There are a number of different audio capture and playback APIs on Windows Phone 8.x. Unfortunately If you want to get at the raw PCM data and process it in near real time your options are limited. While it is possible to capture raw PCM audio from managed code it is not recommended and likely will not work for high performance audio apps. Audio capture in managed code is very prone to dropouts. While using a sizeable buffer may allow for a reasonable solution it is still not recommended. For more information about why this is a bad idea please see my blog.

Because of the problems inherent with capturing audio from managed code it is recommended to use a pure unmanaged C++ solution. Specifically the Windows Audio Session API (WASAPI) implemented via COM. WASAPI is a very low level and highly performant audio playback and recording API. As of Windows Phone 8.1 audio latencies tend to be in the 50 ms – 100 ms range round trip. Lower latencies may be possible at the risk of audio dropouts. Latency tends to be very hardware / driver dependent. Implementing a WASAPI solution does require some basic knowledge of COM and extensive knowledge of C / C++.

It is possible to implement the necessary WASAPI functionality in a C++ / COM solution and package it in a standard runtime DLL for consumption by higher level managed languages. This is sometimes called a hybrid solution. There are some implementation details with a hybrid solution to be aware of. You should avoid creating an interface that transports the raw audio data from the C++ library to the unmanaged parent. Streaming audio can create a lot of data. Crossing the managed to unmanaged boundary frequently with large amounts of data can cause performance and memory pressure issues. While these issues can be managed we currently recommend that you encapsulate all of the audio capture, decoding and encoding functionality into the C++ library. You can then implement “light”, i.e. simple interfaces that are not called frequently to manage the functionality of the library from managed code.

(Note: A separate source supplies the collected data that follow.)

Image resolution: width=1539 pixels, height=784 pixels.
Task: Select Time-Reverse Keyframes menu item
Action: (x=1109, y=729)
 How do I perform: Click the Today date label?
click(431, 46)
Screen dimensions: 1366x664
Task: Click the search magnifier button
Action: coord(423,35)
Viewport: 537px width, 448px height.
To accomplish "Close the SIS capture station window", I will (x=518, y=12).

There are some distinct limitations inherent in the WASAPI. Most notably WASAPI’s sample rate (record and playback) is locked to the default rate and bitness of the mixing engine (exclusive mode is not supported on the phone platform). There is no way to change the default sample rate programmatically. On most devices this rate will be locked to either 44.1 kHz or 48 kHz and the bitness will be either 16 or 32. This is usually acceptable for most applications but can cause problems with specialty applications that require a certain frequency.

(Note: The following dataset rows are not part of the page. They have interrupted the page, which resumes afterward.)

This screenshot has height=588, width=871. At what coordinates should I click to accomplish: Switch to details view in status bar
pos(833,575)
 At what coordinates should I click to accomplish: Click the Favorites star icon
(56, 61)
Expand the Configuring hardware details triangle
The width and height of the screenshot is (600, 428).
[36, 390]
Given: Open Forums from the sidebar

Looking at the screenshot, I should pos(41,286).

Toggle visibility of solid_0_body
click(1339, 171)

To add to the complexity of this limitation WASAPI does not support sample rate conversion. This means that if your particular application requires audio data at a certain sample rate you will need to provide your own converter. At this time Microsoft does not provide an easy to use sample rate conversion API or component. While sample rate conversation is relatively simple to implement it can be computationally expensive and should be avoided if possible.

Here are some links that should help you get started with the WASAPI on Windows Phone 8.x:

Audio Capture and Render APIs for native code for Windows Phone
https://msdn.microsoft.com/en-us/library/windows/apps/jj715884(v=vs.105).aspx

ActivateAudioInterface
https://msdn.microsoft.com/en-us/library/windows/apps/jj731089(v=vs.105).aspx

IAudioRenderClient interface
https://msdn.microsoft.com/en-us/library/windows/desktop/dd368242(v=vs.85).aspx

IAudioCaptureClient interface
https://msdn.microsoft.com/en-us/library/windows/desktop/dd370858(v=vs.85).aspx

-James